_Given exercise_. Reproduce the following lines of material verbatim, without any changes.

[Records from a data collection]
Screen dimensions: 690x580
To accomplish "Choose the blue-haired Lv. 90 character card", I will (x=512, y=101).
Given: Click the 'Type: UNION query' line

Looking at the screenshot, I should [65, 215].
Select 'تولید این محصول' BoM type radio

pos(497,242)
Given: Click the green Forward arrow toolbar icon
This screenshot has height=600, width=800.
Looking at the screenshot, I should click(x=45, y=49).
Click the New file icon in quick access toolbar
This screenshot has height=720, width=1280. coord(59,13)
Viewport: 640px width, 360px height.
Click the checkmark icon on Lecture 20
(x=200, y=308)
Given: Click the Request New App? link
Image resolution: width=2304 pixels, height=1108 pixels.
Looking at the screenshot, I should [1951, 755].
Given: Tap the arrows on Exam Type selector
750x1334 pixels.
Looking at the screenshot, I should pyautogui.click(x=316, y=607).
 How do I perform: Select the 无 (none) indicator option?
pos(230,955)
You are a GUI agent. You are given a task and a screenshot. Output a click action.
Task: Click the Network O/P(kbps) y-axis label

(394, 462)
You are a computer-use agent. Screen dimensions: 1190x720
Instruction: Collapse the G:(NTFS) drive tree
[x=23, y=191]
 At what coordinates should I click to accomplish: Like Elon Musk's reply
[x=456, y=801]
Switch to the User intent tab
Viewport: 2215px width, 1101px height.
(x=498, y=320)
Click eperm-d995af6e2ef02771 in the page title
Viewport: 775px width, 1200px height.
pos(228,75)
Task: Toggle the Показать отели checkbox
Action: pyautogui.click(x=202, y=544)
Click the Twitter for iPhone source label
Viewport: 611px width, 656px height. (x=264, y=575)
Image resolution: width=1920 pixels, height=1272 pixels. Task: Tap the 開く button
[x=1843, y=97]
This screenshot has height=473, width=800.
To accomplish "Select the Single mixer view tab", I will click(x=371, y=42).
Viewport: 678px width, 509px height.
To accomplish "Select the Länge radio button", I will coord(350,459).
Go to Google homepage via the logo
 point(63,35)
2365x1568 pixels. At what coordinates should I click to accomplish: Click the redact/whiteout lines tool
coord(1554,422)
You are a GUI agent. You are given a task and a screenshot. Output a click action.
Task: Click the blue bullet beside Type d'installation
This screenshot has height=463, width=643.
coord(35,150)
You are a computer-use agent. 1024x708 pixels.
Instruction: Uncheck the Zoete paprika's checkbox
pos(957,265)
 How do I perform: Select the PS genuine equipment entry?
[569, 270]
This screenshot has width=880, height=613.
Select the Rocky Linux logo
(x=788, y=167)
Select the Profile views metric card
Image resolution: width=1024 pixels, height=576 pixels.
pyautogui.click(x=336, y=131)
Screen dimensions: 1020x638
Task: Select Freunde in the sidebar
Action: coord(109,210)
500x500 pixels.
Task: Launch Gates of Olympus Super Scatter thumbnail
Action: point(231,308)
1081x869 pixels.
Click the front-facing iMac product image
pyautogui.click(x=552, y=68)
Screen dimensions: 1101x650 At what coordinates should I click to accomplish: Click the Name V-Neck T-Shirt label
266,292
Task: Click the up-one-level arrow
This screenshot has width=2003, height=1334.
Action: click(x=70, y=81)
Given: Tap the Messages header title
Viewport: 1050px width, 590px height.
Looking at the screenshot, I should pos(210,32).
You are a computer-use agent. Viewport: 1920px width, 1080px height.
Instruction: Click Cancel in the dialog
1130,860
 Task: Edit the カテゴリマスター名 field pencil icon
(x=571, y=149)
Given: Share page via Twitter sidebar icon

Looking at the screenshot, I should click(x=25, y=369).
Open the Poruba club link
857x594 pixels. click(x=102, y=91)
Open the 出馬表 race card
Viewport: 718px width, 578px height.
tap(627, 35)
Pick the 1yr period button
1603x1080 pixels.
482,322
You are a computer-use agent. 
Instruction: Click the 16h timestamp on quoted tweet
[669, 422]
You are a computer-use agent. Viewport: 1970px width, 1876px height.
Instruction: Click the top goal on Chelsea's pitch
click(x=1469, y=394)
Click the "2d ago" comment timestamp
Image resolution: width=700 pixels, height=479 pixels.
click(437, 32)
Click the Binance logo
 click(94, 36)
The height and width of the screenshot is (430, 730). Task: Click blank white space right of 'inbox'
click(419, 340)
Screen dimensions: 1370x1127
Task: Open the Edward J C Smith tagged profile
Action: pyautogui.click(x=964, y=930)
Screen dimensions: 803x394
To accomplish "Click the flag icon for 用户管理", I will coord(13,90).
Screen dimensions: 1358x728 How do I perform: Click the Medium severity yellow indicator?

_Output for this exercise_.
Screen dimensions: 690x580
To accomplish "Choose the blue-haired Lv. 90 character card", I will (x=512, y=101).
Given: Click the 'Type: UNION query' line

Looking at the screenshot, I should [65, 215].
Select 'تولید این محصول' BoM type radio

pos(497,242)
Given: Click the green Forward arrow toolbar icon
This screenshot has height=600, width=800.
Looking at the screenshot, I should click(x=45, y=49).
Click the New file icon in quick access toolbar
This screenshot has height=720, width=1280. coord(59,13)
Viewport: 640px width, 360px height.
Click the checkmark icon on Lecture 20
(x=200, y=308)
Given: Click the Request New App? link
Image resolution: width=2304 pixels, height=1108 pixels.
Looking at the screenshot, I should [1951, 755].
Given: Tap the arrows on Exam Type selector
750x1334 pixels.
Looking at the screenshot, I should pyautogui.click(x=316, y=607).
 How do I perform: Select the 无 (none) indicator option?
pos(230,955)
You are a GUI agent. You are given a task and a screenshot. Output a click action.
Task: Click the Network O/P(kbps) y-axis label

(394, 462)
You are a computer-use agent. Screen dimensions: 1190x720
Instruction: Collapse the G:(NTFS) drive tree
[x=23, y=191]
 At what coordinates should I click to accomplish: Like Elon Musk's reply
[x=456, y=801]
Switch to the User intent tab
Viewport: 2215px width, 1101px height.
(x=498, y=320)
Click eperm-d995af6e2ef02771 in the page title
Viewport: 775px width, 1200px height.
pos(228,75)
Task: Toggle the Показать отели checkbox
Action: pyautogui.click(x=202, y=544)
Click the Twitter for iPhone source label
Viewport: 611px width, 656px height. (x=264, y=575)
Image resolution: width=1920 pixels, height=1272 pixels. Task: Tap the 開く button
[x=1843, y=97]
This screenshot has height=473, width=800.
To accomplish "Select the Single mixer view tab", I will click(x=371, y=42).
Viewport: 678px width, 509px height.
To accomplish "Select the Länge radio button", I will coord(350,459).
Go to Google homepage via the logo
 point(63,35)
2365x1568 pixels. At what coordinates should I click to accomplish: Click the redact/whiteout lines tool
coord(1554,422)
You are a GUI agent. You are given a task and a screenshot. Output a click action.
Task: Click the blue bullet beside Type d'installation
This screenshot has height=463, width=643.
coord(35,150)
You are a computer-use agent. 1024x708 pixels.
Instruction: Uncheck the Zoete paprika's checkbox
pos(957,265)
 How do I perform: Select the PS genuine equipment entry?
[569, 270]
This screenshot has width=880, height=613.
Select the Rocky Linux logo
(x=788, y=167)
Select the Profile views metric card
Image resolution: width=1024 pixels, height=576 pixels.
pyautogui.click(x=336, y=131)
Screen dimensions: 1020x638
Task: Select Freunde in the sidebar
Action: coord(109,210)
500x500 pixels.
Task: Launch Gates of Olympus Super Scatter thumbnail
Action: point(231,308)
1081x869 pixels.
Click the front-facing iMac product image
pyautogui.click(x=552, y=68)
Screen dimensions: 1101x650 At what coordinates should I click to accomplish: Click the Name V-Neck T-Shirt label
266,292
Task: Click the up-one-level arrow
This screenshot has width=2003, height=1334.
Action: click(x=70, y=81)
Given: Tap the Messages header title
Viewport: 1050px width, 590px height.
Looking at the screenshot, I should pos(210,32).
You are a computer-use agent. Viewport: 1920px width, 1080px height.
Instruction: Click Cancel in the dialog
1130,860
 Task: Edit the カテゴリマスター名 field pencil icon
(x=571, y=149)
Given: Share page via Twitter sidebar icon

Looking at the screenshot, I should click(x=25, y=369).
Open the Poruba club link
857x594 pixels. click(x=102, y=91)
Open the 出馬表 race card
Viewport: 718px width, 578px height.
tap(627, 35)
Pick the 1yr period button
1603x1080 pixels.
482,322
You are a computer-use agent. 
Instruction: Click the 16h timestamp on quoted tweet
[669, 422]
You are a computer-use agent. Viewport: 1970px width, 1876px height.
Instruction: Click the top goal on Chelsea's pitch
click(x=1469, y=394)
Click the "2d ago" comment timestamp
Image resolution: width=700 pixels, height=479 pixels.
click(437, 32)
Click the Binance logo
 click(94, 36)
The height and width of the screenshot is (430, 730). Task: Click blank white space right of 'inbox'
click(419, 340)
Screen dimensions: 1370x1127
Task: Open the Edward J C Smith tagged profile
Action: pyautogui.click(x=964, y=930)
Screen dimensions: 803x394
To accomplish "Click the flag icon for 用户管理", I will coord(13,90).
Screen dimensions: 1358x728 How do I perform: Click the Medium severity yellow indicator?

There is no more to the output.